Inhibition of Smurf2 translation by miR-322/503 protects from ischemia-reperfusion injury by modulating EZH2/Akt/GSK3β signaling

Myocardial ischemia-reperfusion (I/R) is a common and lethal disease that threatens people's life worldwide. The underlying mechanisms are under intensive study and yet remain unclear. Here, we explored the function of miR-322/503 in myocardial I/R injury. We used isolated rat perfused heart as an in vivo model and H9c2 cells subjected with the oxygen and glucose deprivation followed by reperfusion as in vitro model to study myocardial I/R injury. 2,3,5-Triphenyltetrazolium chloride (TTC) staining was used to measure the infarct size, and terminal deoxynucleotidyl transferase dUTP-mediated nick-end label (TUNEL) staining was used to examine apoptosis. Quantitative RT-PCR and Western blot were used to determine expression levels of miR-322/503. Smad ubiquitin regulatory factor 2 (Smurf2), enhancer of zeste homolog 2 (EZH2). p-Akt, and p-GSK3 beta. Overexpression of miR-322/503 decreased infarct size, inhibited cell apoptosis, and promoted cell proliferation through upregualtion of p-Akt and p-GSK3 beta.
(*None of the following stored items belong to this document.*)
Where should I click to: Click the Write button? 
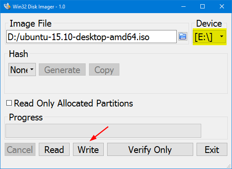tap(88, 149)
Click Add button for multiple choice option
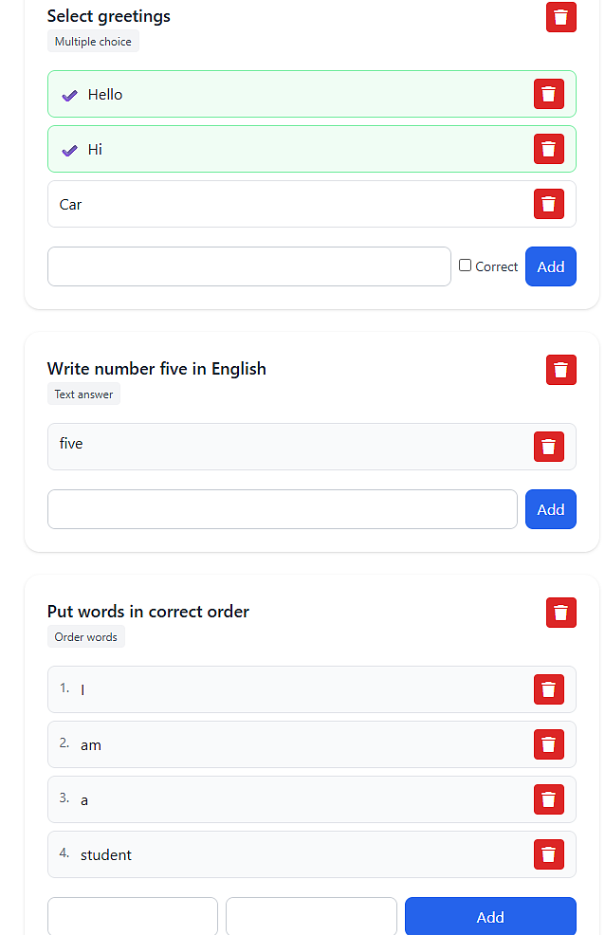The height and width of the screenshot is (935, 605). 550,266
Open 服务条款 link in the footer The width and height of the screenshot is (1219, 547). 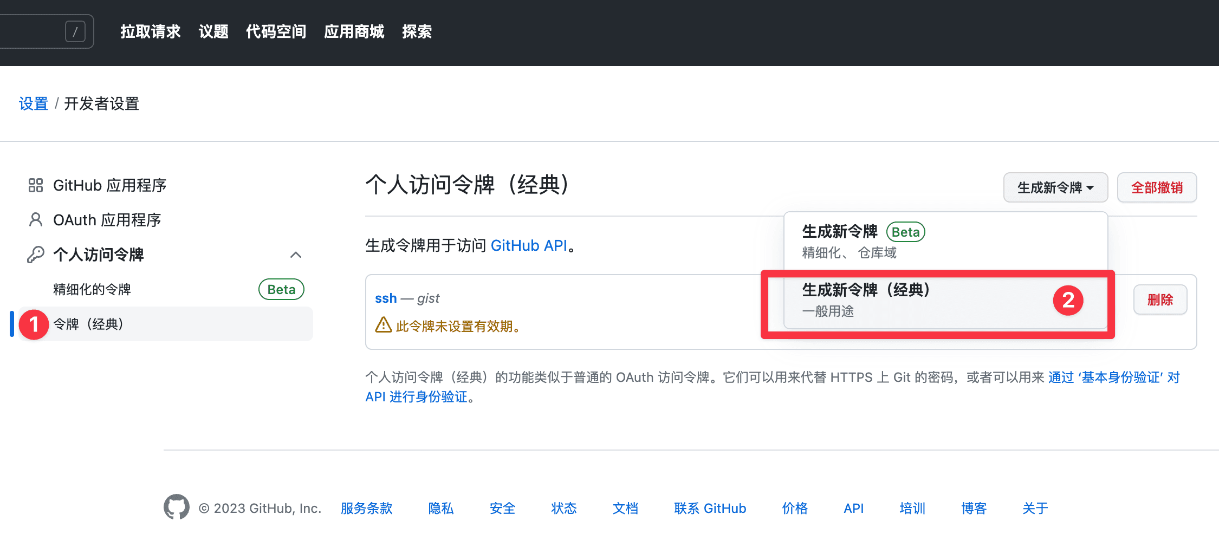[x=366, y=509]
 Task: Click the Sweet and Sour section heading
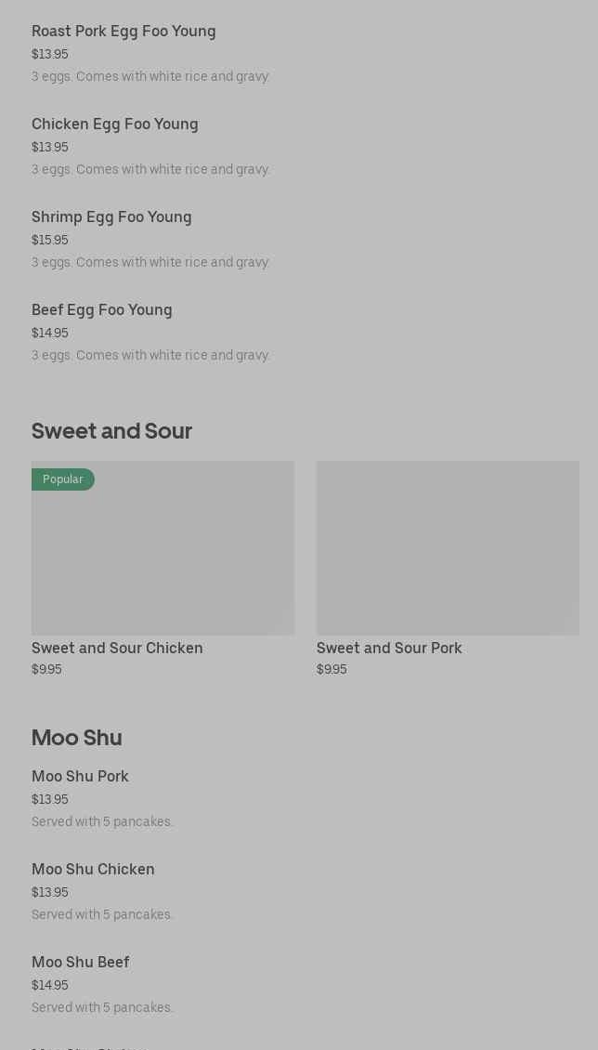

Thus the expression of miR-322/503 was reduced during I/R process. On the molecular level, miR-322/503 directly bound Smurf2 mRNA and suppressed its translation. Smurf2 ubiquitinated EZH2 and degraded EZH2, which could activate Akt/GSK3 beta signaling. Our study demonstrates that miR-322/503 plays a beneficial role in myocardial I/R injury. By inhibition of Smurf2 translation, miR-322/503 induces EZH2 expression and activates Akt/GSK3 beta pathway, thereby protecting cells from ischemia reperfusion injury.